SMSF industry warns business owners on major changes: What you need to know

Small businesses have been warned to stay on top of their self-managed super funds, and check with their managers everything is up to scratch ahead of a raft of legal changes coming this year.

The SMSF Professionals’ Association of Australia (SPAA) says SMSF owners need to be on top of the new changes, which will affect who can and can’t manage their funds.

New auditing requirements, regulations on transfers made out of the country and new penalties are just a few of the changes businesses need to be aware of.

SPAA head of education and professional standards director Graeme Colley told SmartCompany this morning the changes are part of a suite which will make 2013 an important year for SMSF operators.

“Entrepreneurs especially need to check their auditor is registered under the new system,” he says.

These licensing changes will be the first big shift of 2013. This means specialist advisors – including those who maintain and operate SMSFs – will need to be registered as of July 1. Registration begins after January 30.

If administrators decide they want to keep managing SMSFs, they need to have their applications in by April. There are some requirements for this, such as auditing at least 20 funds and meeting some educational requirements.

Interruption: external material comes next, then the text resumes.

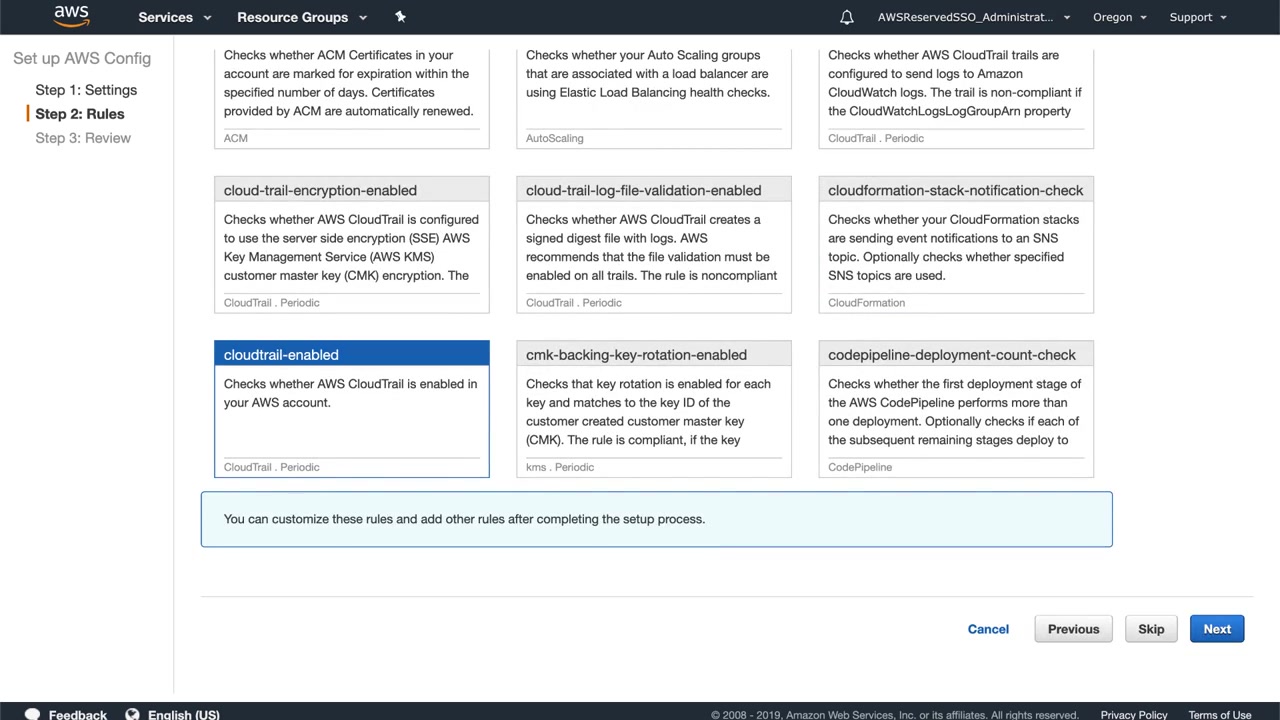
Task: Click the Feedback speech bubble icon
Action: tap(32, 714)
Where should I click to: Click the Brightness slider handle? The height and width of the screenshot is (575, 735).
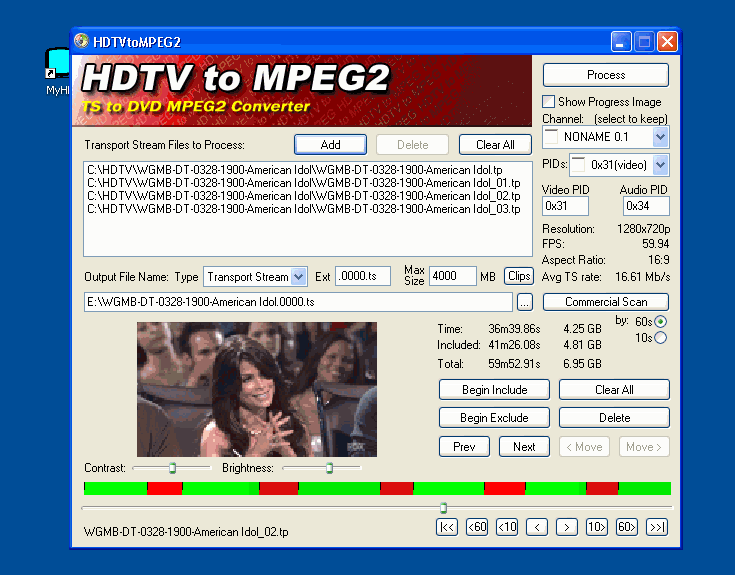click(x=330, y=468)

“It’s quite comprehensive,” says Colley. Accountants who provide advice for SMSFs also need new approval, in the form of a limited licence which takes effect from July 1.

Colley says the limited licence provides an avenue for accountants who want to work on SMSFs without having to get a full licence. However, he says everyone needs to be up to speed.

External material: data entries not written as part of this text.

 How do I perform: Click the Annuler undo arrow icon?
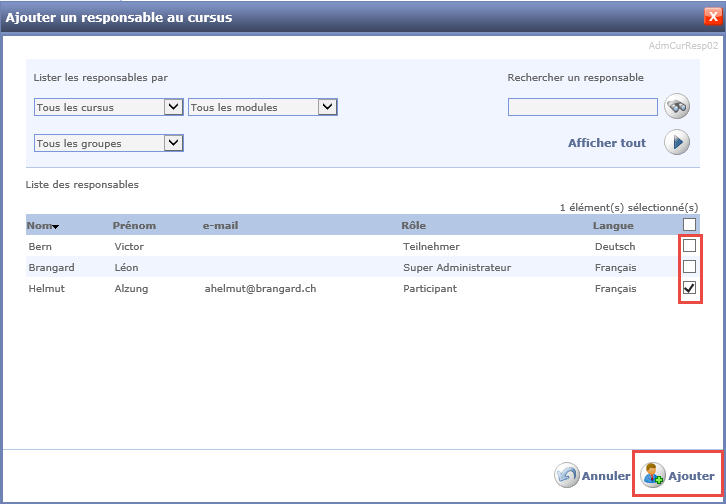pyautogui.click(x=567, y=476)
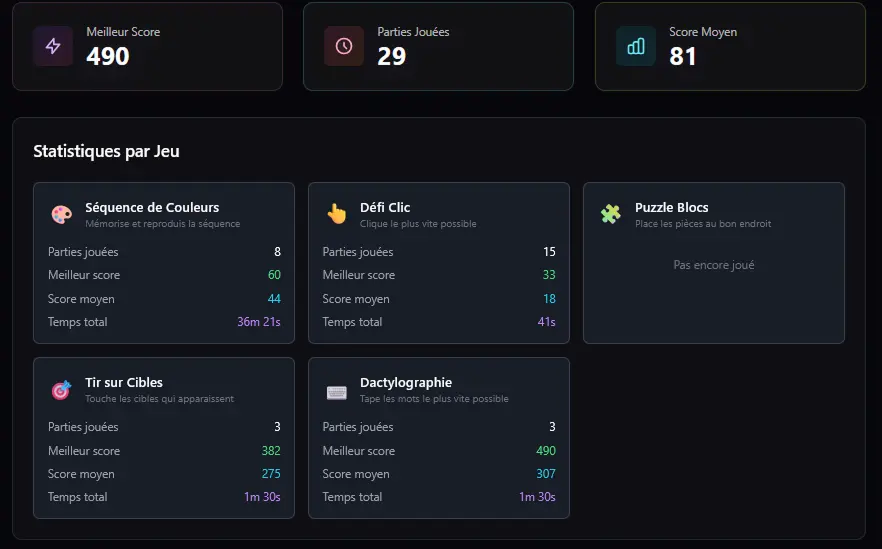Click the Parties Jouées total of 29

(x=392, y=57)
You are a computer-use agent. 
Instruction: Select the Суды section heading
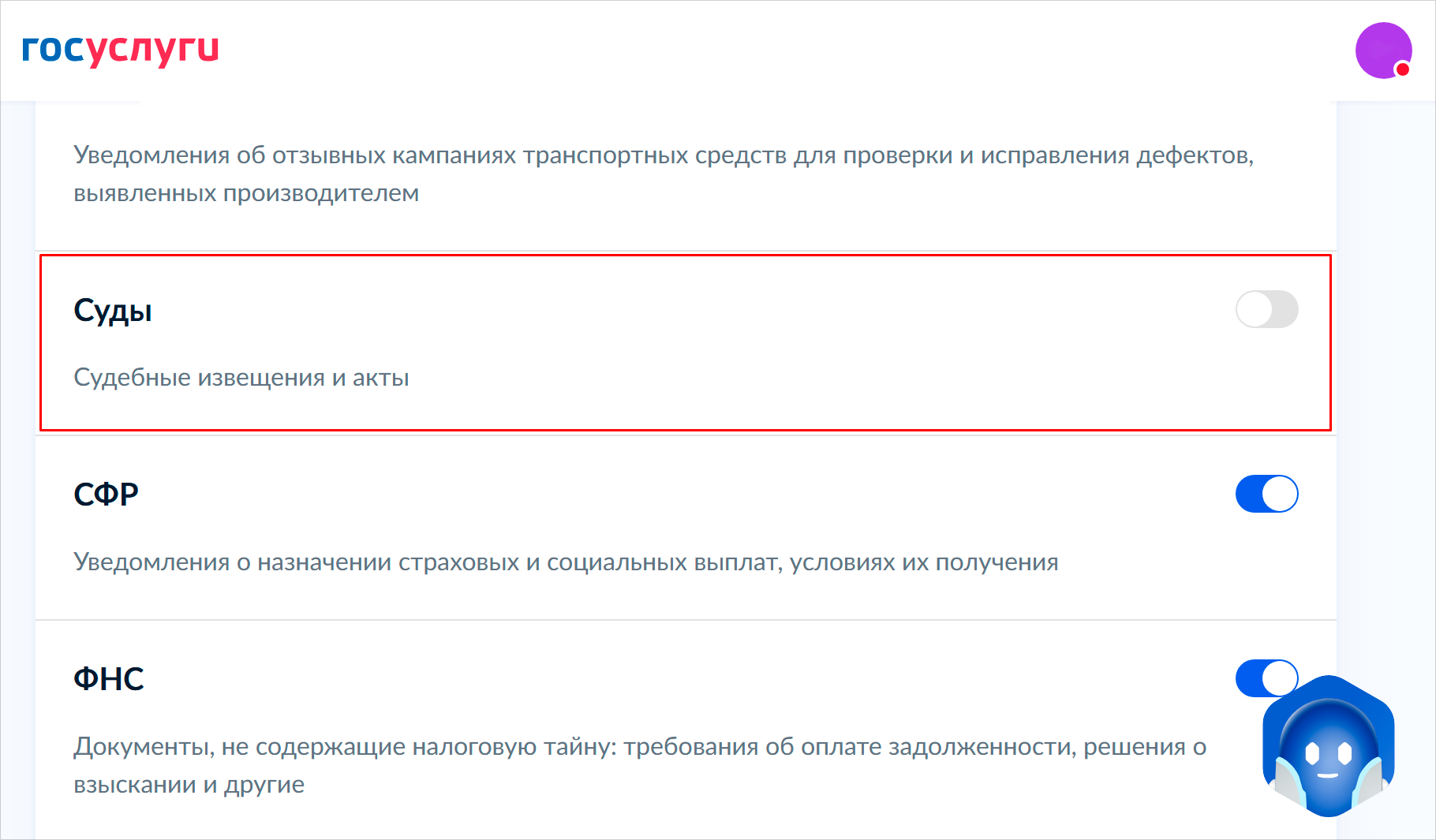point(113,311)
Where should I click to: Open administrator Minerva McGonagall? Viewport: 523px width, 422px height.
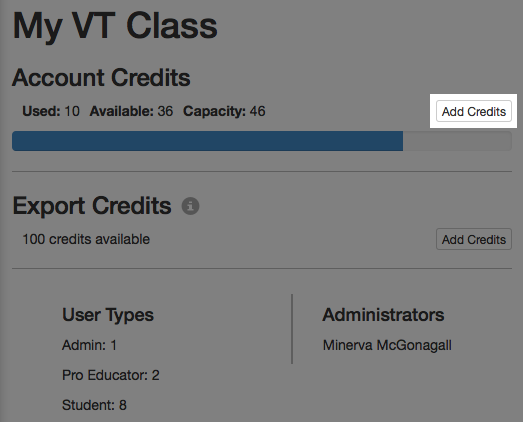coord(387,345)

Financial planners who also provide tax advice will need to be licensed under the new structure.

“As part of this change, financial planners who provide tax advice will need to meet education and experience requirements; satisfy a fitness and propriety test; and follow an approved code of conduct,” he says.

The second big change is the legislation related to off-market transfers. The legislation to this change doesn’t actually exist, after the federal government delaying the introduction of the laws until July of this year.

“What will happen after the first of July – if the proposal comes about – is that if you want to transfer investments on the share market, for example, then it will be more expensive because you’ll need to get valuations.”

“Those things are complicated for people who want to put investments into their superannuation funds.”

The third major change is that SMSF owners will now need to consider insurance as part of the investment strategy, “and it’s not as simple as it sounds”, warns Colley.

“You’ll need to do some analysis of your insurance requirements and then decide whether it’s appropriate to do so.”

There are more changes coming, such as mandatory trustee education and the introduction of new administrative penalties.

Colley says SMSF operators don’t need to worry about the details of these changes, but says they should be speaking with their auditors and accountants to find out what their plans are. If an accountant isn’t considering getting registered, then it may be time to find someone who is, he says.

“They just need to check their auditor is registered under the new system.”